» Work task:
With the records in front of you, set every one of them down exactly.

» Material provided:
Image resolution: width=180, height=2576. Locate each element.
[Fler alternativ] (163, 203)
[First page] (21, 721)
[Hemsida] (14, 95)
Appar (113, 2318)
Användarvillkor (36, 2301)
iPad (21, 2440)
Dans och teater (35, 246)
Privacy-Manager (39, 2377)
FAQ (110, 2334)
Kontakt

» Solution for this exercise:
Image resolution: width=180, height=2576. Locate each element.
[Fler alternativ] (163, 203)
[First page] (21, 721)
[Hemsida] (14, 95)
Appar (113, 2318)
Användarvillkor (36, 2301)
iPad (21, 2440)
Dans och teater (35, 246)
Privacy-Manager (39, 2377)
FAQ (110, 2334)
Kontakt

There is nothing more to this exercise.